**Passage provided**.
- - -
I asked a cousin who works in oncology when we would have needed to detect Pop’s cancer in order to save him.
“Probably the December before,” he said. He said this as I cried on his shoulder and signed the hospice paperwork.
But there had been no signs back then. Stomach pains and back aches maybe, but who doesn’t experience that? It’s almost forgivable on the part of the doctors to have missed his cancer. Early screenings for pancreatic cancer are non-existent, making “found too late” all too normal.
At some point I knew that regardless of the outcome, pancreatic cancer would be part of my life forever. There is this invisible line that marks life before September 18, 2018, and everything after. Ever since, when I hear the word pancreas, see purple, or read press releases of another celebrity hit by the blow of a pancreatic cancer diagnosis, I stir. But, stirring is one thing; bubbling is another; boiling over is next level. Next level is precisely what Pop needed.
I know enough to know that grief isn’t always displayed as lethargy, stagnation, or sluggishness. Grief is also an energy. Grief has the power to move us to this fervent principle: grief can either leave a scar that we examine longingly, making us a captive of pain, or grief can create a spark and ignite a fire that gives pain a purpose. Drama might have saved Pop. Making a bigger deal of his weight loss and pushing for an earlier surgery might have given him time to start chemotherapy or enter a clinical trial. But I can’t allow myself to go to that regretful place. Doing so only slows me down. What I can do is be bold and remain the best kind of angry–the kind that learns and breathes passion into the research of the worst possible cancer and fuels early detection and, God willing, a cure.
Thursday, November 21st, is World Pancreatic Cancer Day. I will wear purple and tell everyone that it represents an under-researched cancer. I will sign my name to dozens of petitions to Congress for the funding of additional research. One day, I will storm Congress with hundreds of orphans like me and demand better. I will raise money and awareness and walk in the Louisiana PurpleStride to end pancreatic cancer. That is my fight, my drama, my grief energized. Yours might be different. But you too, regardless of whom your drama could have saved or could still save today: be dramatic, be bold, and make the biggest scene.
They say that what really makes a person live on is to take their best qualities and live them yourself every day. Pop was the most generous, selfless man I will ever know. When he left restaurants, he’d give his leftovers to the homeless outside. He is responsible for what became Little Vietnam in New Orleans, by leading the initial effort in the 1970’s to help those who were fleeing the terror in Vietnam for freedom. He gave up his seat for anyone who appeared more deserving than himself. He lent his voice to church choirs, and used his skills to design buildings that inspired the daily work inside. Some may call it decency. I like to think of it as quiet drama–a seemingly ordinary man who did extraordinary things for others.
And perhaps, my drama can lead to the extraordinary. And when I take my final bow, my performance will have made a difference.
- - -
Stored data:
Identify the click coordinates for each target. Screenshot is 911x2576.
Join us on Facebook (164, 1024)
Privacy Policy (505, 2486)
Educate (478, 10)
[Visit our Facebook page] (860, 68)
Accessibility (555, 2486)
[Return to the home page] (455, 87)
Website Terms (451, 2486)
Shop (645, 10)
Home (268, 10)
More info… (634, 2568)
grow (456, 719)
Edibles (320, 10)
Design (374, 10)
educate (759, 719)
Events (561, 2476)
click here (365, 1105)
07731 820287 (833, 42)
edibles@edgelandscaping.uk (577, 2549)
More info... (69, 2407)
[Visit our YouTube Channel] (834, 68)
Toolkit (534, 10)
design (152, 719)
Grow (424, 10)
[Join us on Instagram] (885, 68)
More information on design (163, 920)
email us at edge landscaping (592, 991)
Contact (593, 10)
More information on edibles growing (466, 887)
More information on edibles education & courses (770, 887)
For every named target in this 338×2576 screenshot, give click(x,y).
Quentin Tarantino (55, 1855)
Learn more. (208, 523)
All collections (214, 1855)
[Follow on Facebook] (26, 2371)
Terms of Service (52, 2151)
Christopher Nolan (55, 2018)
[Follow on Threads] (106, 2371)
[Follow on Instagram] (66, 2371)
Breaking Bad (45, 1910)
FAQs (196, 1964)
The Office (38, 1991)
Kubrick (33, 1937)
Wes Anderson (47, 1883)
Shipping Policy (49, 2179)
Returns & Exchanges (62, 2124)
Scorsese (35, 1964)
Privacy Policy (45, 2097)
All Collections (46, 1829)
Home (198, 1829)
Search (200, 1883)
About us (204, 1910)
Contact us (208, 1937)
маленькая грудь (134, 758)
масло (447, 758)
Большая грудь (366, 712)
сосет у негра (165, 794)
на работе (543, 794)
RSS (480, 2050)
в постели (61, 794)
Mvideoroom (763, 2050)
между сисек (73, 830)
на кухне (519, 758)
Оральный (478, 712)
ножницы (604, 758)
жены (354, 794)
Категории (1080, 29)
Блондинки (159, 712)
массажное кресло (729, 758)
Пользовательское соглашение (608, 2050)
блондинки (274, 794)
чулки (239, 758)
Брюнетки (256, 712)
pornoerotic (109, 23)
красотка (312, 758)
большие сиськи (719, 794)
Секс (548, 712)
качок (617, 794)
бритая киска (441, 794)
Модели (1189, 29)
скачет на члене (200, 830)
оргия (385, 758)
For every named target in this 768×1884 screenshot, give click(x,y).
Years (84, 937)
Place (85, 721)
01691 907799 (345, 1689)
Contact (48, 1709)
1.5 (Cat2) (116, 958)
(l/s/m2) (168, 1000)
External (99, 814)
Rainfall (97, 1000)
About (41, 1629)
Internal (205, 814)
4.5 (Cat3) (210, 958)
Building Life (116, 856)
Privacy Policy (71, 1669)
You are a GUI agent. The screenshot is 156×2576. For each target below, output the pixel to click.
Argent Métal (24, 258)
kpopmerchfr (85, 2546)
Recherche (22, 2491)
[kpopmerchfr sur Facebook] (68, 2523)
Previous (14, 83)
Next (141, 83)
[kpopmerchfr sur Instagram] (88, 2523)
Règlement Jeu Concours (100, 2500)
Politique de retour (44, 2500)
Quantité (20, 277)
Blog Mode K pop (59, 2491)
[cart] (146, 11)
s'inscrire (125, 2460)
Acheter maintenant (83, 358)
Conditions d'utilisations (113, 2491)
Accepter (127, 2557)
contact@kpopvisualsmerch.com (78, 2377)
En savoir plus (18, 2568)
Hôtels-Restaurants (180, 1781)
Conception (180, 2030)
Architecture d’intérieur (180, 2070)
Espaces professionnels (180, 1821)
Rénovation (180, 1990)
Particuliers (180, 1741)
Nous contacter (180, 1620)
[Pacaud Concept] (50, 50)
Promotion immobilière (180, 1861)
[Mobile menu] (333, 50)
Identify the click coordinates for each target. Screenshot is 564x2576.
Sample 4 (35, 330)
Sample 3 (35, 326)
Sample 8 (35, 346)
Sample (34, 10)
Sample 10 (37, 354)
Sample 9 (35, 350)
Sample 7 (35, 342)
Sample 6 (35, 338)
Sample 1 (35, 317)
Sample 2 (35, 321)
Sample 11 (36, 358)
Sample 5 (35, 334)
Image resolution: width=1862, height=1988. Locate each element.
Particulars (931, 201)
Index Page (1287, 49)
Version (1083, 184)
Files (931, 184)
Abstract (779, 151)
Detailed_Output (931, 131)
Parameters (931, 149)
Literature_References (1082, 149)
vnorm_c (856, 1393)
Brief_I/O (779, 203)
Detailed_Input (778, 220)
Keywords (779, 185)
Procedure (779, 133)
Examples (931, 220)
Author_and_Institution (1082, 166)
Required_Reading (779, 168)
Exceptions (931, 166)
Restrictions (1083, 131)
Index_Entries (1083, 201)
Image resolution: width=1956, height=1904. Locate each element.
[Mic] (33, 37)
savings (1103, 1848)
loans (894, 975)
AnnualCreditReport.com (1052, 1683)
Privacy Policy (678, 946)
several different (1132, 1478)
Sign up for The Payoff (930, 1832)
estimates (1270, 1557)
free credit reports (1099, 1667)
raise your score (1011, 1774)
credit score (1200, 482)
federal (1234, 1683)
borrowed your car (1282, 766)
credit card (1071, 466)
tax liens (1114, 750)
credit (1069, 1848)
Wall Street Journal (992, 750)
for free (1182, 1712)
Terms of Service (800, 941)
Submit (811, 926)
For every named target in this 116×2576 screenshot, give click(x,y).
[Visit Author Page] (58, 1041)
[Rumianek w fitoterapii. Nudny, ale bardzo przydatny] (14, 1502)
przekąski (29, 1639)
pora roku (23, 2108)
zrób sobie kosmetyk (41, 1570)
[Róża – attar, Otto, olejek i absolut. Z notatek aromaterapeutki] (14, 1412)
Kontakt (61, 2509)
- - -
**Directions for this task**. Please rewrite the essay's passage that begins at "But there had" and stops after "all too normal.", swapping "doctors" for "physicians". These entries come from a separate source, not from the essay.

**Answer to this problem**.
But there had been no signs back then. Stomach pains and back aches maybe, but who doesn’t experience that? It’s almost forgivable on the part of the physicians to have missed his cancer. Early screenings for pancreatic cancer are non-existent, making “found too late” all too normal.